*** Opening EXTRACTED TEXT ***

High Anxiety: American Bibliophobia

Book sales may be up overall this year due to the introduction of e-readers (see the New York Times report here).  But strange fears about the demise of the book still abound (read the New York Times on old-fashioned book covers and e-readers here). Are Americans simply afraid to buy books, or afraid that we’re, at heart, bibliophobic?

The Oxford English Dictionary attributes the first official use of the word “bibliophobia” to Thomas Dibdin, renowned author of Bibliomania; or Book Madness; Containing Some Account of the History, Symptoms and Cure of This Fatal Disease (London, 1809). The OED indicates that the word “bibliophobia” first appeared in Dibdin’s 1832 pamphlet Bibliophobia, remarks on the present languid and depressed state of Literature, which detailed the depressed London book business and assuaged fears about its recovery.

*** Closing EXTRACTED TEXT ***

## [PROBLEM DESCRIPTION]
Pick up the piece on American bibliophobia after its last sentence and keep writing it. The data after this point was drawn from a different source.

*** Opening DATA EXTRACTS ***

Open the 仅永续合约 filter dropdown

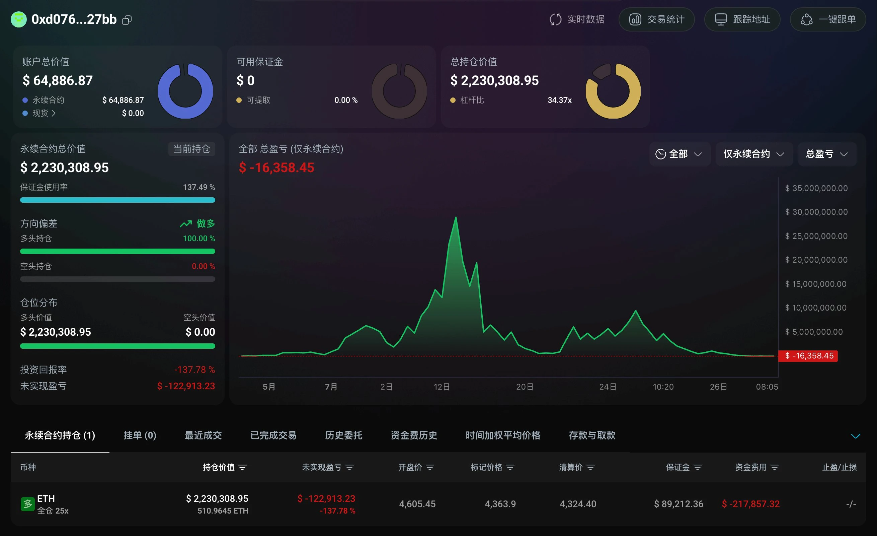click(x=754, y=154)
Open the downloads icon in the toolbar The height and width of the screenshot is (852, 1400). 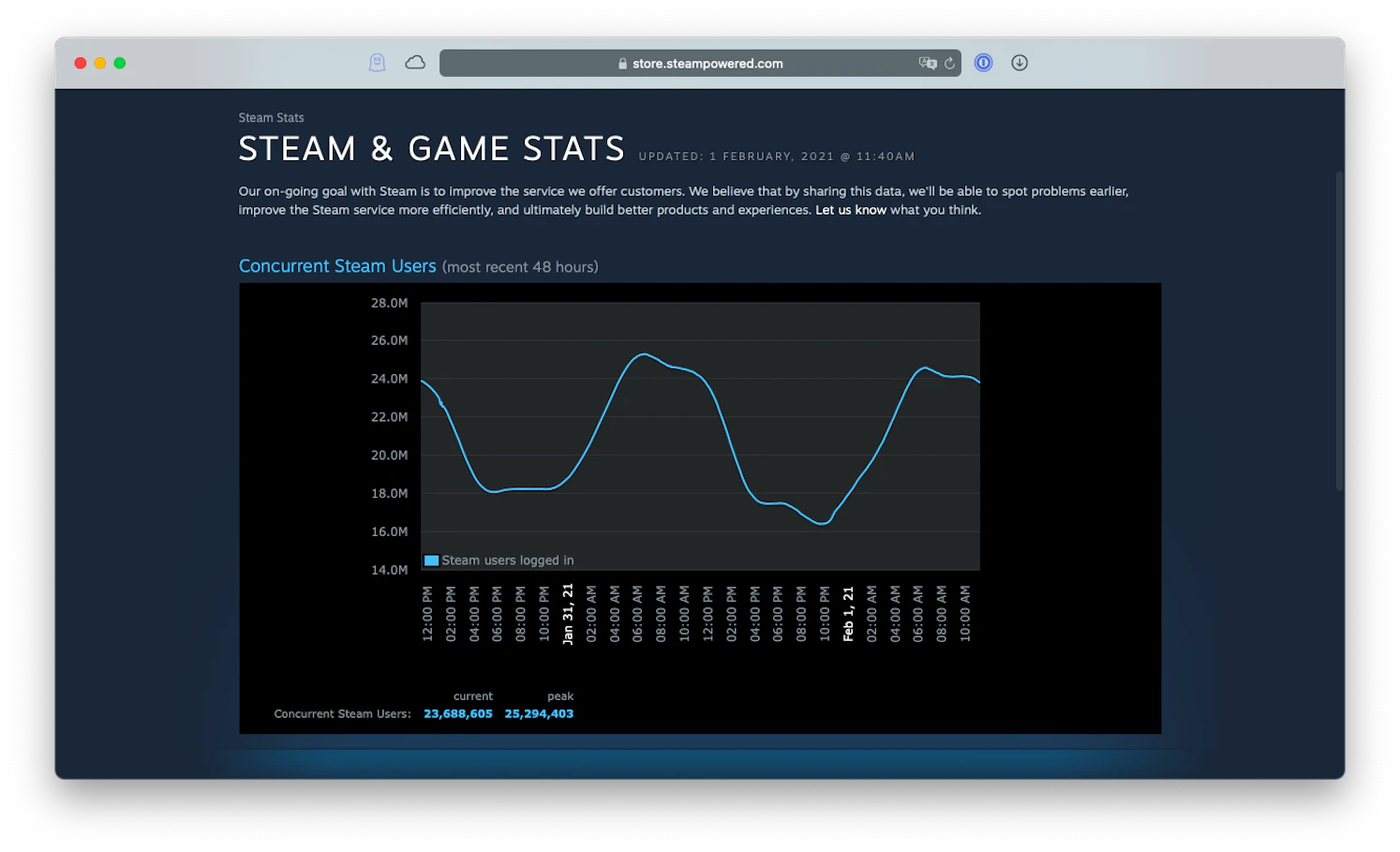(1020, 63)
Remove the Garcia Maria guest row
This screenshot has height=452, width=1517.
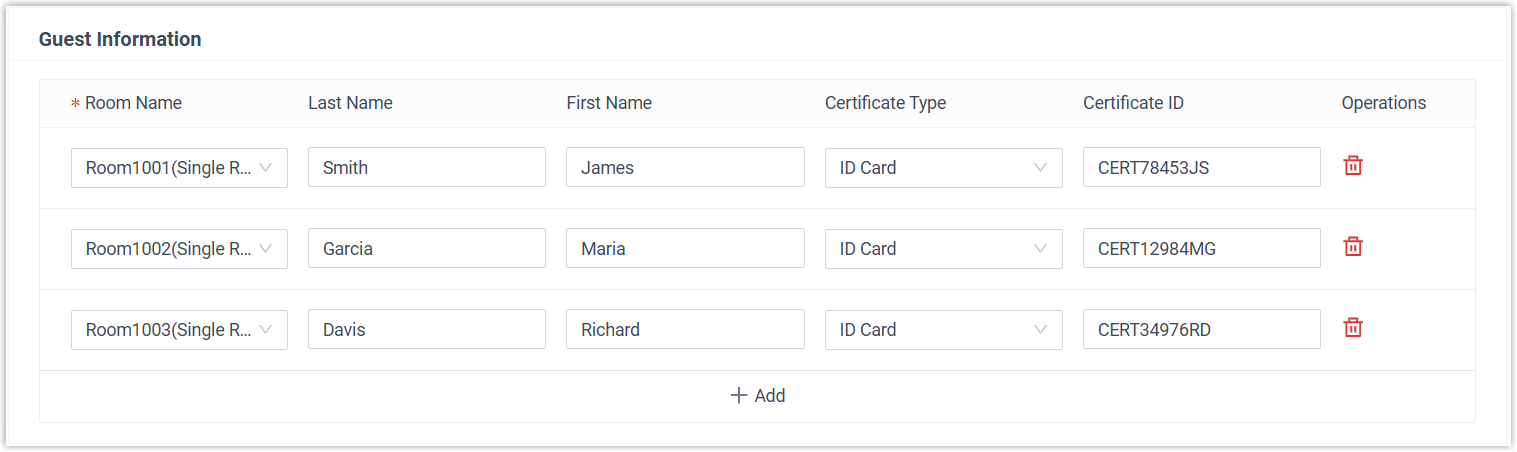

*** Closing DATA EXTRACTS ***

## [ANSWER SPACE]
A quick search in America’s Historical Newspapers reveals that “bibliophobia” actually appeared in an American context long before the publication of Dibdin’s pamphlet. In a November 18, 1793, issue of New York’s Daily Advertiser, an “obscure citizen” addressed Citizen Genêt, French ambassador to the U.S. Troubled over Genet’s attempt to recruit privateers in Charleston and, more specifically, Vice-consul Anthony Duplaine’s consorting with French privateers in Boston harbor, the article’s author declares:

“Let us call persons and things by their appropriate names—Citizen Duplaine was no Minister, he was a simple Vice Consul, and tho’ the sublimity of your genius has filled you with a horror for books, yet the Citizen Consul has been too long in habits of intimacy with them, to possess the Bibliophobia, (if I may be allowed the term); before he entered on the execution of his office, he ought to have informed himself of its extents and privileges, and of his relative connexion, with the Laws of this Country.”

Subject to constitutional distinctions between ambassadors and consuls, Duplaine overstepped his bounds in his refusal to familiarize himself with American legal principles—literally, the books.